= Elsie Quinlan =

Irish-born South African Dominican sister

Elsie Quinlan (3 December 1914 – 9 November 1952), religious name Mary Aidan, was a Dominican sister who was killed in Duncan Village in 1952, by a mob of ANC rioters.

==Early life and education==
Quinlan was born in Kingwilliamstown, now known as Ballydesmond in County Cork, Ireland on 3 December 1914. She studied Social Science and qualified for a degree at the University College Cork. She subsequently decided to become a religious sister and in 1938 she travelled to King William’s Town in the Eastern Cape, South Africa to join the community known as the King Dominicans. On her investiture she took the name Mary Aidan. In 1940 her congregation sent her to study medicine at Wits University.

==Medical career==
On completing her medical degree and qualifying as a doctor she was posted to the Glen Grey Provincial Hospital in Lady Frere, Eastern Cape and to the Far East Rand Hospital in Springs in the then Transvaal province. After these assignments, in 1949 she was she was sent to Duncan Village, Eastern Cape to found a clinic at the St Peter Claver Mission in that township.

Public health facilities for black people in South Africa at the time were very poor. There were high rates of tuberculosis and infant mortality and only one municipal clinic to serve the township of Duncan Village. Sr Aidan and her single nursing assistant, Sr Gratia Khumalo OP, offered much needed health care to the black residents of Duncan Village in a one-room clinic. In some years they attended to more than 20,000 patients.
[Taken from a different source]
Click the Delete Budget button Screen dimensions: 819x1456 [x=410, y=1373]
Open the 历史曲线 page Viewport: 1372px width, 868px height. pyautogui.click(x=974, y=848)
On the Friday before she died, she attended 170 patients in the clinic.

Quinlan had a special interest in gynaecology and obstetrics, and treated many women for infertility.

Dr. Aidan always seemed to delight in being called out to a native hut and applying her obstetrical knowledge to a difficult case, kneeling on a mud floor. She served unselfishly and her services were given freely.
— Maartens 1953

==Death==

The early 1950s saw the start of the Defiance Campaign led by the African National Congress (ANC). On 9 November 1952 the local ANC branch organised a protest meeting as part of Defiance Campaign, the police used batons, bayonets and gunfire to disperse the crowd. At least eight people were killed and 27 injured by the police. A mob then rampaged through the township, venting their anger on symbols of white control. A white insurance salesman, Barend Vorster, who had come to the township to collect his dues was set upon and beaten to death with sticks. It is thought that Sr Aidan, having heard of the casualties due to the police action, drove into Bantu Street, near the site of the meeting to help treat those injured. She was attacked, stabbed and set alight. Her body was then dismembered, leaving only her torso, part of her head and the stump of one arm. According to subsequent court and oral evidence, her flesh was eaten, either immediately or taken away to be used as muthi (traditional African medicine).

==Aftermath==
The police response to the killing of Vorster and Quinlan was extreme; police in armoured troop carriers drove through the township and shot and killed many people, newspapers reported that nine were killed but security police officer Donald Card noted that about 200 people were killed; exact numbers are not known.

Four men were convicted of the killings of Vorster and Quinlan and were executed by hanging.